**Exercise objective**
Return only the lines of the listing below that run from the line with "Open the SEO" through the line with "Given: Click the star", both ends included, exactly as written.
☆ ☆ ☆
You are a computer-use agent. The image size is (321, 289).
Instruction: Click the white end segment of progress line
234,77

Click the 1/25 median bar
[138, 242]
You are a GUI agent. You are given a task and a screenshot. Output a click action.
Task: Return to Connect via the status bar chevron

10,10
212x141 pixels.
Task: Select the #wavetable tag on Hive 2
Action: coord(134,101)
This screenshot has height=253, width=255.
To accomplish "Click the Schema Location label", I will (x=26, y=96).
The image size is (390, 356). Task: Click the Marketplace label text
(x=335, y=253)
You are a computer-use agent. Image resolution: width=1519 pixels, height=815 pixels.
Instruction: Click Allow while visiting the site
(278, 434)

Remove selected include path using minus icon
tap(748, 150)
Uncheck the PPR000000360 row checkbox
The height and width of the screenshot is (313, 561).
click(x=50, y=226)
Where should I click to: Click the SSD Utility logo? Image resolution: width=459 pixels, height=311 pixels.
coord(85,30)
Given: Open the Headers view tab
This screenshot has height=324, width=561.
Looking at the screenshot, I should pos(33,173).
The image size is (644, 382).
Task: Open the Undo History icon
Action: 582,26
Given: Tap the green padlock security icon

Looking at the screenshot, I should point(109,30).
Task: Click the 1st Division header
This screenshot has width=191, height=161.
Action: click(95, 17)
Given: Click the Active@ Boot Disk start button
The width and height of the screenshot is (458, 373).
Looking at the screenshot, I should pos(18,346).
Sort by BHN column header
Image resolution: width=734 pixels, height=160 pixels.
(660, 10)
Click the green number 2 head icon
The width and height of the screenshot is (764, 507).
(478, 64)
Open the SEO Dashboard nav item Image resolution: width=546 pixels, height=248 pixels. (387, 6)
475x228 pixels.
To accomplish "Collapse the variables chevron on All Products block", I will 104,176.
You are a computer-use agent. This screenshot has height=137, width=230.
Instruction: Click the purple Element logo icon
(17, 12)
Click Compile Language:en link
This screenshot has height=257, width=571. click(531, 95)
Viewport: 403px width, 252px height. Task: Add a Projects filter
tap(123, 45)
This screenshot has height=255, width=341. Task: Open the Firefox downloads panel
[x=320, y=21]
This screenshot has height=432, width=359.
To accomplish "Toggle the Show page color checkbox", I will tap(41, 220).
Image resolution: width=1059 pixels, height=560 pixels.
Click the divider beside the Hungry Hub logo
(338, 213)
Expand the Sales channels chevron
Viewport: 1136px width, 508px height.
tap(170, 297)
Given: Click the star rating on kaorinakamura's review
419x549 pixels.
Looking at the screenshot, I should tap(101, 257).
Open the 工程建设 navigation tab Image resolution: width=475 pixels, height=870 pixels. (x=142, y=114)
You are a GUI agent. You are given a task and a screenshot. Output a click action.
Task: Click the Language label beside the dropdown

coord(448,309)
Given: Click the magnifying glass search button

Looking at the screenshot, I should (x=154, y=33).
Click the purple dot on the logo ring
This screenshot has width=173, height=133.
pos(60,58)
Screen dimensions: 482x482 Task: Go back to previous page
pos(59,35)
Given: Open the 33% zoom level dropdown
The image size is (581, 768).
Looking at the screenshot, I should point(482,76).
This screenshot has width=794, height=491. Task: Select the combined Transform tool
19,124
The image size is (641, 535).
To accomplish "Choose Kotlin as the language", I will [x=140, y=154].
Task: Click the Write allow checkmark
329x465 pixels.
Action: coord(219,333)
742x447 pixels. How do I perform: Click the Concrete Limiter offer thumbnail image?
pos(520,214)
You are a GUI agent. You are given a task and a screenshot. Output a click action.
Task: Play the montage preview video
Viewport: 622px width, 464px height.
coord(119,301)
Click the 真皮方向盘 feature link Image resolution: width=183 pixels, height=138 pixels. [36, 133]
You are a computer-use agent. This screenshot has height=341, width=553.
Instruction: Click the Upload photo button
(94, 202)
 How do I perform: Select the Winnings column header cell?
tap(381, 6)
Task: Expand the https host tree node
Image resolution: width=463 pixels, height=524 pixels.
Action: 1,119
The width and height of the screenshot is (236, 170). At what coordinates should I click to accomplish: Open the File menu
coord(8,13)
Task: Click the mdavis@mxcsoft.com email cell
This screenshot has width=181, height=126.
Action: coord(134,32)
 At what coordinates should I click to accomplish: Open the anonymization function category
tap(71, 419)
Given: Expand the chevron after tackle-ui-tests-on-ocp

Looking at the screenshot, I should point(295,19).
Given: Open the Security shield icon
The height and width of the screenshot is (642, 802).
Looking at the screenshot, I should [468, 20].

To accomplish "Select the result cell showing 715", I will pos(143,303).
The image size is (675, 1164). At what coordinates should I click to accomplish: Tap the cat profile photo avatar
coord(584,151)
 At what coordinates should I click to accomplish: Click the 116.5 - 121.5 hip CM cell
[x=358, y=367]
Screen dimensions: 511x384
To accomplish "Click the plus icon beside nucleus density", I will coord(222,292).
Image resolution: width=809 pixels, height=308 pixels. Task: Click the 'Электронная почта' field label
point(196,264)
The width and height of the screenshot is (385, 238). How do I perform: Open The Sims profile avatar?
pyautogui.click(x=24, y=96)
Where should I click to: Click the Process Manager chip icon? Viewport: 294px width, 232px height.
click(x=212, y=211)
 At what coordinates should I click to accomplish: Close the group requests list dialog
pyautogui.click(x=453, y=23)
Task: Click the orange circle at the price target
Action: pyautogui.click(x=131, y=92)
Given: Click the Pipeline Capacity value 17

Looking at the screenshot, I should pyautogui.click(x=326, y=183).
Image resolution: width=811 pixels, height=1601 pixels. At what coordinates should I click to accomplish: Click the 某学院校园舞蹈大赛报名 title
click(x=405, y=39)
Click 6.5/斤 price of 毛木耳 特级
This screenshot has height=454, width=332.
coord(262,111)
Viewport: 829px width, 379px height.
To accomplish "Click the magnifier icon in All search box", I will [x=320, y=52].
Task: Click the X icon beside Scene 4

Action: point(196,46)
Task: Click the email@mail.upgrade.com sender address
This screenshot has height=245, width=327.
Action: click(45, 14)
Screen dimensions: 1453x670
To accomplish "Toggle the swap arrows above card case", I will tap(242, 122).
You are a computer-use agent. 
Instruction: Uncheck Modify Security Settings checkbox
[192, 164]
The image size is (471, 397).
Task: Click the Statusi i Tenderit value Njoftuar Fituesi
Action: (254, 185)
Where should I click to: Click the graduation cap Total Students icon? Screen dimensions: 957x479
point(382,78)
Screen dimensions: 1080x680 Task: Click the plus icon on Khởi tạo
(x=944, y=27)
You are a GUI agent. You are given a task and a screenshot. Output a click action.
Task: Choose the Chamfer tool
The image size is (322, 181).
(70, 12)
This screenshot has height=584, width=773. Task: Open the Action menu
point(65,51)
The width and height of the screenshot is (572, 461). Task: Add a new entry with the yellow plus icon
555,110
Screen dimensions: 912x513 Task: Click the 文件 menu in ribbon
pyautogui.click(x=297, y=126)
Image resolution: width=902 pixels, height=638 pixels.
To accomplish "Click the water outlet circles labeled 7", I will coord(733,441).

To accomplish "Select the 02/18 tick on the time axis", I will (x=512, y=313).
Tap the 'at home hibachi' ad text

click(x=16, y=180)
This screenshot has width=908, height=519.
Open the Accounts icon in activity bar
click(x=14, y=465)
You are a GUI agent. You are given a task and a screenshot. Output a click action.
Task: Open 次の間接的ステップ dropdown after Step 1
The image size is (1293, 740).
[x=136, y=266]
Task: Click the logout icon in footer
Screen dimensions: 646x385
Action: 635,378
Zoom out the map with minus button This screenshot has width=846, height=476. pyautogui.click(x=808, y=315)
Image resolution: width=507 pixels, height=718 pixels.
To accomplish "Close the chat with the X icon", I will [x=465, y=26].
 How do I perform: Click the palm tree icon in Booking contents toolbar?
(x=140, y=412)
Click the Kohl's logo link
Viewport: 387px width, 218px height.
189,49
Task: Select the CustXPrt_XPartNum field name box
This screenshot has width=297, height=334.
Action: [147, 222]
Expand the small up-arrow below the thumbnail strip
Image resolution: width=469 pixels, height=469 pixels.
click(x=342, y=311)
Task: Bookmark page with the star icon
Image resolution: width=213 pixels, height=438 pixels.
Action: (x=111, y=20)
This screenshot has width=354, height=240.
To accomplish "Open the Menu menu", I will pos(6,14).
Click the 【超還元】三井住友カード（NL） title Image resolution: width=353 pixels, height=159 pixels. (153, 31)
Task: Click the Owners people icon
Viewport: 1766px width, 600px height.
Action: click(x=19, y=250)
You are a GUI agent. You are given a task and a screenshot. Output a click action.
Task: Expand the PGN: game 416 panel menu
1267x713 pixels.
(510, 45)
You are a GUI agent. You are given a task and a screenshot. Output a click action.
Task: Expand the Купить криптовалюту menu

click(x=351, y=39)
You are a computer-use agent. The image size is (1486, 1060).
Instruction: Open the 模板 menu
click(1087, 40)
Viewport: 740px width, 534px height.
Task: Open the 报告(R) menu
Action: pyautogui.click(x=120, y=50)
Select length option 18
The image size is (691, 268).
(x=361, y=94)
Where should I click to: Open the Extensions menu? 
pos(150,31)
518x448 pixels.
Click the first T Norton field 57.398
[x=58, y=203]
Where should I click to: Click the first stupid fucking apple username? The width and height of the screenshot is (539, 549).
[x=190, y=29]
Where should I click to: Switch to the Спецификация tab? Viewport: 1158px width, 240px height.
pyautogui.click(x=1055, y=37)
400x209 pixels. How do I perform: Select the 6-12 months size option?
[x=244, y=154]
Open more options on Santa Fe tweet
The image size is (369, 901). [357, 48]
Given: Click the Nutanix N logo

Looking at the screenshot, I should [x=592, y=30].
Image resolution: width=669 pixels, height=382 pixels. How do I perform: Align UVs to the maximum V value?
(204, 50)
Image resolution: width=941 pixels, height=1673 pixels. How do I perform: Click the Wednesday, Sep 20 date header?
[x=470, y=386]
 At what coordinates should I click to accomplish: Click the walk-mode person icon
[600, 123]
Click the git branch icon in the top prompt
☆ ☆ ☆
**Exercise answer**
Open the SEO Dashboard nav item Image resolution: width=546 pixels, height=248 pixels. (387, 6)
475x228 pixels.
To accomplish "Collapse the variables chevron on All Products block", I will 104,176.
You are a computer-use agent. This screenshot has height=137, width=230.
Instruction: Click the purple Element logo icon
(17, 12)
Click Compile Language:en link
This screenshot has height=257, width=571. click(531, 95)
Viewport: 403px width, 252px height. Task: Add a Projects filter
tap(123, 45)
This screenshot has height=255, width=341. Task: Open the Firefox downloads panel
[x=320, y=21]
This screenshot has height=432, width=359.
To accomplish "Toggle the Show page color checkbox", I will tap(41, 220).
Image resolution: width=1059 pixels, height=560 pixels.
Click the divider beside the Hungry Hub logo
(338, 213)
Expand the Sales channels chevron
Viewport: 1136px width, 508px height.
tap(170, 297)
Given: Click the star rating on kaorinakamura's review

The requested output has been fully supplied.